(PROBLEM TO SOLVE):
Copy out every line of the material below exactly as it appears.

(RECORDS PROVIDED):
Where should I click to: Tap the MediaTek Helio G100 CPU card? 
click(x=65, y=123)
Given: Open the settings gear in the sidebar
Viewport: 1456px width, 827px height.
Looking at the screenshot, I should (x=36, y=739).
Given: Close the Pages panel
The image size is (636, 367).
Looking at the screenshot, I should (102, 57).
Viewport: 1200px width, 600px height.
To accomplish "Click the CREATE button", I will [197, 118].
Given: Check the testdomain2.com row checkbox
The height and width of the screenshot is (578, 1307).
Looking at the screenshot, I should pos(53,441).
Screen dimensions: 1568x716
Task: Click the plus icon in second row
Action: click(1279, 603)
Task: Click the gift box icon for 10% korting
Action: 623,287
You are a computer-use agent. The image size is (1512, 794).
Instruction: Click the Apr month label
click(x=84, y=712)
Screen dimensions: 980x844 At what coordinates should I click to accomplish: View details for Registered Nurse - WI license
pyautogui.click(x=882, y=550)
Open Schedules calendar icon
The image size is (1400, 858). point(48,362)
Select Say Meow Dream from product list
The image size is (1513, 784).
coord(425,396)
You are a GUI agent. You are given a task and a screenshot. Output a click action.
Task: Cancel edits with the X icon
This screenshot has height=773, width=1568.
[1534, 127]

(ANSWER TO THE EXERCISE):
Where should I click to: Tap the MediaTek Helio G100 CPU card? 
click(x=65, y=123)
Given: Open the settings gear in the sidebar
Viewport: 1456px width, 827px height.
Looking at the screenshot, I should (x=36, y=739).
Given: Close the Pages panel
The image size is (636, 367).
Looking at the screenshot, I should (102, 57).
Viewport: 1200px width, 600px height.
To accomplish "Click the CREATE button", I will [197, 118].
Given: Check the testdomain2.com row checkbox
The height and width of the screenshot is (578, 1307).
Looking at the screenshot, I should pos(53,441).
Screen dimensions: 1568x716
Task: Click the plus icon in second row
Action: click(1279, 603)
Task: Click the gift box icon for 10% korting
Action: 623,287
You are a computer-use agent. The image size is (1512, 794).
Instruction: Click the Apr month label
click(x=84, y=712)
Screen dimensions: 980x844 At what coordinates should I click to accomplish: View details for Registered Nurse - WI license
pyautogui.click(x=882, y=550)
Open Schedules calendar icon
The image size is (1400, 858). point(48,362)
Select Say Meow Dream from product list
The image size is (1513, 784).
coord(425,396)
You are a GUI agent. You are given a task and a screenshot. Output a click action.
Task: Cancel edits with the X icon
This screenshot has height=773, width=1568.
[1534, 127]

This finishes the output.